Desperate times call for desperate measures. Since Bihar enacted a law prohibiting liquor in the state in all forms, strangely enough beggars have started making a lot of money. Because the demand for liquor is high, people have started buying liquor from beggars who are reportedly involved in cross border smuggling of alcohol.
The alcohol ban in the state has pushed smugglers to figure out new ways of providing liquor in Bihar and in a bid to safely transport liquor from outside, beggars from border districts if Kishanganj, Araria, West Champaran, East Champaran and Sitamarhi are being hired to hide alcohol presuming that a beggar would be the last person anyone would suspect.

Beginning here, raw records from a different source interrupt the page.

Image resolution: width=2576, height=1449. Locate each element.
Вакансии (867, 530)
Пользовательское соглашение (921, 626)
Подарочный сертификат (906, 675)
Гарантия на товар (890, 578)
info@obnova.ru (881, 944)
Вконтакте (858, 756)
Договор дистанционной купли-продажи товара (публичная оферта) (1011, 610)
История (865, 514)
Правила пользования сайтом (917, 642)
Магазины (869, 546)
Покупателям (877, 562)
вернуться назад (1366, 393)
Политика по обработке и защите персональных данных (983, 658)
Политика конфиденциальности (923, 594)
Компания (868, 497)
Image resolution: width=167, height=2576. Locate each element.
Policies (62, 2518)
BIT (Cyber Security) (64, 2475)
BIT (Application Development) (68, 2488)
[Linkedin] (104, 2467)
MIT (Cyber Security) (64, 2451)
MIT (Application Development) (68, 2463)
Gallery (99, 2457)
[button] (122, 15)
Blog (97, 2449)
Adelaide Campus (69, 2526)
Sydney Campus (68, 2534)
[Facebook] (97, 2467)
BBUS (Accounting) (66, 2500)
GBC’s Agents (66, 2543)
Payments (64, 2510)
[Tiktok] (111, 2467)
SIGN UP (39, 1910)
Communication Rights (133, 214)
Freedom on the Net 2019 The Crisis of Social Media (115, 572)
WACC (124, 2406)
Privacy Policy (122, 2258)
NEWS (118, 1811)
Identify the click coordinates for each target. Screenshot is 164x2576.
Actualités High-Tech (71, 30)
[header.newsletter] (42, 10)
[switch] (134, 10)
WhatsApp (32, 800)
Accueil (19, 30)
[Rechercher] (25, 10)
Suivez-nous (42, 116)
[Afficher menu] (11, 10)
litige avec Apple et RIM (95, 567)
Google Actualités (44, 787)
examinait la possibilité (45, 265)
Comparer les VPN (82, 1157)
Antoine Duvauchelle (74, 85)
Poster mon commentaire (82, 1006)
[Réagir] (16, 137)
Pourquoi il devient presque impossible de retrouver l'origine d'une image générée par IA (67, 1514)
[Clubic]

The Shashastra Seema Bal says that the physically challenged beggars are carried by fellow beggars in wooden carts, as they hide liquor with them and hence evade detection by wearing false bandages and acting as leprosy patients, whom personnel are reluctant to check.
The practice seems to have taken the shape of a full scale business operation for poor beggars. One such beggar, Sanichra, who was nabbed near Raxaul border admitted that he made approximately Rs 500 every day by smuggling alcohol into the state, Hindustan Times reported.
According to government Railway Police (GRP) officials, peddlers have earlier used beggars and poor women to smuggle liquor to Bihar from West Bengal. A similar tactics was also adopted earlier to smuggle contraband.